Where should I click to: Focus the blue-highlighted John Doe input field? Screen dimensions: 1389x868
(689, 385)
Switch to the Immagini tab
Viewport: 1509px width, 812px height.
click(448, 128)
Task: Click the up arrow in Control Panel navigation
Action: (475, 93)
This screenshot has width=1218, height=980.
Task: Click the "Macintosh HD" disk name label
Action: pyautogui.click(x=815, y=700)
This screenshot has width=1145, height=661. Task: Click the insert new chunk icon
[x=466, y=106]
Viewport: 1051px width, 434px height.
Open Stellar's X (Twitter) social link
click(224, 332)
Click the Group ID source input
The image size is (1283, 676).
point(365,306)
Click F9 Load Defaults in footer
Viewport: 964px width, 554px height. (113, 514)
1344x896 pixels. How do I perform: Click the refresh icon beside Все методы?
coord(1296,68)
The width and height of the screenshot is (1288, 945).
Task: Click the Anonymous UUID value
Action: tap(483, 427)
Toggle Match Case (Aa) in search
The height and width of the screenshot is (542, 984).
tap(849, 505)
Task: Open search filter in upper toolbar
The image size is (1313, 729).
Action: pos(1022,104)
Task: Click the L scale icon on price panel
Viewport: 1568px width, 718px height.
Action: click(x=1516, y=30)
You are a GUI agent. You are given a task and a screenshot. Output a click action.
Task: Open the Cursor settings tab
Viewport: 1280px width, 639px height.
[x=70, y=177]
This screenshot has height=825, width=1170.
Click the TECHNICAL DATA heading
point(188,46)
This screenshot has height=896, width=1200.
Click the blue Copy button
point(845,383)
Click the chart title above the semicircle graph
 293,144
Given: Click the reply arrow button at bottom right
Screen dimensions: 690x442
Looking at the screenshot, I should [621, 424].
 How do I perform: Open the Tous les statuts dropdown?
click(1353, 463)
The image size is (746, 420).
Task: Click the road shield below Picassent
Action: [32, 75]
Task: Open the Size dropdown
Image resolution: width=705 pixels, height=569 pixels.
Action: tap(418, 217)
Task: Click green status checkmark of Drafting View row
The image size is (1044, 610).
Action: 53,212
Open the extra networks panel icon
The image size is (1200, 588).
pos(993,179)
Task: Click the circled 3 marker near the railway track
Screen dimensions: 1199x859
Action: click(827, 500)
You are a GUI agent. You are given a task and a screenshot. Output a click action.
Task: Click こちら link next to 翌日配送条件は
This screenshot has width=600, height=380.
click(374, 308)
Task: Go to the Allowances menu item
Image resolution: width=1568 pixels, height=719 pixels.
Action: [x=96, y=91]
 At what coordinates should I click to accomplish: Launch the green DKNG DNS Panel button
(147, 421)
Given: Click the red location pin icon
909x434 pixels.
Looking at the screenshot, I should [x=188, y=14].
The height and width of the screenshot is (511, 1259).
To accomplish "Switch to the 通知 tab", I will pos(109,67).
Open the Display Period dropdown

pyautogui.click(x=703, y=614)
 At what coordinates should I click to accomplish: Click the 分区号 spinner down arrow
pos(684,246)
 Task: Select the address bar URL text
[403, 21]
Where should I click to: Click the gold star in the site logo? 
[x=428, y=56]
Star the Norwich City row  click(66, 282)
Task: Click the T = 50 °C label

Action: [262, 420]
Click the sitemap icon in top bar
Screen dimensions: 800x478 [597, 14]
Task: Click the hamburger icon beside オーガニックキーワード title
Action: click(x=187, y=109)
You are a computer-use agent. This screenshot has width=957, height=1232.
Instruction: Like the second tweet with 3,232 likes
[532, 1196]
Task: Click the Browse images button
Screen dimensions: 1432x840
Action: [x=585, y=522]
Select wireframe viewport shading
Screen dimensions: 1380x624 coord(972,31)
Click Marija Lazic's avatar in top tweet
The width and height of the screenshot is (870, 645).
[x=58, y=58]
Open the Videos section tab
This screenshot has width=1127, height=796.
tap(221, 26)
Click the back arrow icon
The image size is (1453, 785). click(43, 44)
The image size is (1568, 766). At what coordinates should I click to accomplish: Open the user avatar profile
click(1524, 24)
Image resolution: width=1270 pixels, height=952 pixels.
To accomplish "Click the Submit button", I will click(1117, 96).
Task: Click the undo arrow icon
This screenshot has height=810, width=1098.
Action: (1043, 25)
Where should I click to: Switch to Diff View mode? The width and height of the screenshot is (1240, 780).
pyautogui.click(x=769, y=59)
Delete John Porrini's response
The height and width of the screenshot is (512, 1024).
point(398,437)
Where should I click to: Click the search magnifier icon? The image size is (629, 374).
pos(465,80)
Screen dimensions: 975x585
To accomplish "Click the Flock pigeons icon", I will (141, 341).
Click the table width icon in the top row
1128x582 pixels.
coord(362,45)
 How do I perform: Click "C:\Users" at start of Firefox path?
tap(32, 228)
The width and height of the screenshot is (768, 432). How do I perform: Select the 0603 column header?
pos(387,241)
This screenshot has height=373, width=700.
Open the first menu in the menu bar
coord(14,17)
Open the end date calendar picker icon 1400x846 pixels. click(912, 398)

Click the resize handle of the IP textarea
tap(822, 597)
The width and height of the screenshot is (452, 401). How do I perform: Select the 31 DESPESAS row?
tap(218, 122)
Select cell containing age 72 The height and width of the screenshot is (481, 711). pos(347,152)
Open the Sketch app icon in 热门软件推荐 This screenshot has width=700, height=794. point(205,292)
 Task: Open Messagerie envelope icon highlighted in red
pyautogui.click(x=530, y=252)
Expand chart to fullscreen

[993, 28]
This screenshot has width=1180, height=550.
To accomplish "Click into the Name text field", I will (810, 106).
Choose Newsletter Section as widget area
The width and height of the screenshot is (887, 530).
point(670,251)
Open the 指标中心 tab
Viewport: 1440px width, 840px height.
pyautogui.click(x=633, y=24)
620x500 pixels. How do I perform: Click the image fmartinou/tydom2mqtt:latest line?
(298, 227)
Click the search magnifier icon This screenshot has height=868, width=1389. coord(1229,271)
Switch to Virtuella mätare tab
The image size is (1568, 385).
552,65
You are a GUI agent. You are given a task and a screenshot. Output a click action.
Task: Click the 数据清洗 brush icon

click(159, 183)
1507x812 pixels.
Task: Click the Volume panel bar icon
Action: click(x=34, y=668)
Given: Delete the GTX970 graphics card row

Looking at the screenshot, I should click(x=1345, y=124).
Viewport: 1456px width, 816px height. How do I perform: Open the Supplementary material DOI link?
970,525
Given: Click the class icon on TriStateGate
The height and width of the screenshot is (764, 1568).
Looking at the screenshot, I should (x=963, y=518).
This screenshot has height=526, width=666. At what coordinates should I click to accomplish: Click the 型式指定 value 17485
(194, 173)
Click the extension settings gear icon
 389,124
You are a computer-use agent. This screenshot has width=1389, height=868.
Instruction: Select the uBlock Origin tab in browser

**What is needed:** Render these lines as a JSON list of strings, one string per line, omitting blank lines.

**Response to the exercise:**
[
  "Where should I click to: Focus the blue-highlighted John Doe input field? Screen dimensions: 1389x868",
  "(689, 385)",
  "Switch to the Immagini tab",
  "Viewport: 1509px width, 812px height.",
  "click(448, 128)",
  "Task: Click the up arrow in Control Panel navigation",
  "Action: (475, 93)",
  "This screenshot has width=1218, height=980.",
  "Task: Click the \"Macintosh HD\" disk name label",
  "Action: pyautogui.click(x=815, y=700)",
  "This screenshot has width=1145, height=661. Task: Click the insert new chunk icon",
  "[x=466, y=106]",
  "Viewport: 1051px width, 434px height.",
  "Open Stellar's X (Twitter) social link",
  "click(224, 332)",
  "Click the Group ID source input",
  "The image size is (1283, 676).",
  "point(365,306)",
  "Click F9 Load Defaults in footer",
  "Viewport: 964px width, 554px height. (113, 514)",
  "1344x896 pixels. How do I perform: Click the refresh icon beside Все методы?",
  "coord(1296,68)",
  "The width and height of the screenshot is (1288, 945).",
  "Task: Click the Anonymous UUID value",
  "Action: tap(483, 427)",
  "Toggle Match Case (Aa) in search",
  "The height and width of the screenshot is (542, 984).",
  "tap(849, 505)",
  "Task: Open search filter in upper toolbar",
  "The image size is (1313, 729).",
  "Action: pos(1022,104)",
  "Task: Click the L scale icon on price panel",
  "Viewport: 1568px width, 718px height.",
  "Action: click(x=1516, y=30)",
  "You are a GUI agent. You are given a task and a screenshot. Output a click action.",
  "Task: Open the Cursor settings tab",
  "Viewport: 1280px width, 639px height.",
  "[x=70, y=177]",
  "This screenshot has height=825, width=1170.",
  "Click the TECHNICAL DATA heading",
  "point(188,46)",
  "This screenshot has height=896, width=1200.",
  "Click the blue Copy button",
  "point(845,383)",
  "Click the chart title above the semicircle graph",
  " 293,144",
  "Given: Click the reply arrow button at bottom right",
  "Screen dimensions: 690x442",
  "Looking at the screenshot, I should [621, 424].",
  " How do I perform: Open the Tous les statuts dropdown?",
  "click(1353, 463)",
  "The image size is (746, 420).",
  "Task: Click the road shield below Picassent",
  "Action: [32, 75]",
  "Task: Open the Size dropdown",
  "Image resolution: width=705 pixels, height=569 pixels.",
  "Action: tap(418, 217)",
  "Task: Click green status checkmark of Drafting View row",
  "The image size is (1044, 610).",
  "Action: 53,212",
  "Open the extra networks panel icon",
  "The image size is (1200, 588).",
  "pos(993,179)",
  "Task: Click the circled 3 marker near the railway track",
  "Screen dimensions: 1199x859",
  "Action: click(827, 500)",
  "You are a GUI agent. You are given a task and a screenshot. Output a click action.",
  "Task: Click こちら link next to 翌日配送条件は",
  "This screenshot has width=600, height=380.",
  "click(374, 308)",
  "Task: Go to the Allowances menu item",
  "Image resolution: width=1568 pixels, height=719 pixels.",
  "Action: [x=96, y=91]",
  " At what coordinates should I click to accomplish: Launch the green DKNG DNS Panel button",
  "(147, 421)",
  "Given: Click the red location pin icon",
  "909x434 pixels.",
  "Looking at the screenshot, I should [x=188, y=14].",
  "The height and width of the screenshot is (511, 1259).",
  "To accomplish \"Switch to the 通知 tab\", I will pos(109,67).",
  "Open the Display Period dropdown",
  "pyautogui.click(x=703, y=614)",
  " At what coordinates should I click to accomplish: Click the 分区号 spinner down arrow",
  "pos(684,246)",
  " Task: Select the address bar URL text",
  "[403, 21]",
  "Where should I click to: Click the gold star in the site logo? ",
  "[x=428, y=56]",
  "Star the Norwich City row  click(66, 282)",
  "Task: Click the T = 50 °C label",
  "Action: [262, 420]",
  "Click the sitemap icon in top bar",
  "Screen dimensions: 800x478 [597, 14]",
  "Task: Click the hamburger icon beside オーガニックキーワード title",
  "Action: click(x=187, y=109)",
  "You are a computer-use agent. This screenshot has width=957, height=1232.",
  "Instruction: Like the second tweet with 3,232 likes",
  "[532, 1196]",
  "Task: Click the Browse images button",
  "Screen dimensions: 1432x840",
  "Action: [x=585, y=522]",
  "Select wireframe viewport shading",
  "Screen dimensions: 1380x624 coord(972,31)",
  "Click Marija Lazic's avatar in top tweet",
  "The width and height of the screenshot is (870, 645).",
  "[x=58, y=58]",
  "Open the Videos section tab",
  "This screenshot has width=1127, height=796.",
  "tap(221, 26)",
  "Click the back arrow icon",
  "The image size is (1453, 785). click(43, 44)",
  "The image size is (1568, 766). At what coordinates should I click to accomplish: Open the user avatar profile",
  "click(1524, 24)",
  "Image resolution: width=1270 pixels, height=952 pixels.",
  "To accomplish \"Click the Submit button\", I will click(1117, 96).",
  "Task: Click the undo arrow icon",
  "This screenshot has height=810, width=1098.",
  "Action: (1043, 25)",
  "Where should I click to: Switch to Diff View mode? The width and height of the screenshot is (1240, 780).",
  "pyautogui.click(x=769, y=59)",
  "Delete John Porrini's response",
  "The height and width of the screenshot is (512, 1024).",
  "point(398,437)",
  "Where should I click to: Click the search magnifier icon? The image size is (629, 374).",
  "pos(465,80)",
  "Screen dimensions: 975x585",
  "To accomplish \"Click the Flock pigeons icon\", I will (141, 341).",
  "Click the table width icon in the top row",
  "1128x582 pixels.",
  "coord(362,45)",
  " How do I perform: Click \"C:\\Users\" at start of Firefox path?",
  "tap(32, 228)",
  "The width and height of the screenshot is (768, 432). How do I perform: Select the 0603 column header?",
  "pos(387,241)",
  "This screenshot has height=373, width=700.",
  "Open the first menu in the menu bar",
  "coord(14,17)",
  "Open the end date calendar picker icon 1400x846 pixels. click(912, 398)",
  "Click the resize handle of the IP textarea",
  "tap(822, 597)",
  "The width and height of the screenshot is (452, 401). How do I perform: Select the 31 DESPESAS row?",
  "tap(218, 122)",
  "Select cell containing age 72 The height and width of the screenshot is (481, 711). pos(347,152)",
  "Open the Sketch app icon in 热门软件推荐 This screenshot has width=700, height=794. point(205,292)",
  " Task: Open Messagerie envelope icon highlighted in red",
  "pyautogui.click(x=530, y=252)",
  "Expand chart to fullscreen",
  "[993, 28]",
  "This screenshot has width=1180, height=550.",
  "To accomplish \"Click into the Name text field\", I will (810, 106).",
  "Choose Newsletter Section as widget area",
  "The width and height of the screenshot is (887, 530).",
  "point(670,251)",
  "Open the 指标中心 tab",
  "Viewport: 1440px width, 840px height.",
  "pyautogui.click(x=633, y=24)",
  "620x500 pixels. How do I perform: Click the image fmartinou/tydom2mqtt:latest line?",
  "(298, 227)",
  "Click the search magnifier icon This screenshot has height=868, width=1389. coord(1229,271)",
  "Switch to Virtuella mätare tab",
  "The image size is (1568, 385).",
  "552,65",
  "You are a GUI agent. You are given a task and a screenshot. Output a click action.",
  "Task: Click the 数据清洗 brush icon",
  "click(159, 183)",
  "1507x812 pixels.",
  "Task: Click the Volume panel bar icon",
  "Action: click(x=34, y=668)",
  "Given: Delete the GTX970 graphics card row",
  "Looking at the screenshot, I should click(x=1345, y=124).",
  "Viewport: 1456px width, 816px height. How do I perform: Open the Supplementary material DOI link?",
  "970,525",
  "Given: Click the class icon on TriStateGate",
  "The height and width of the screenshot is (764, 1568).",
  "Looking at the screenshot, I should (x=963, y=518).",
  "This screenshot has height=526, width=666. At what coordinates should I click to accomplish: Click the 型式指定 value 17485",
  "(194, 173)",
  "Click the extension settings gear icon",
  " 389,124",
  "You are a computer-use agent. This screenshot has width=1389, height=868.",
  "Instruction: Select the uBlock Origin tab in browser"
]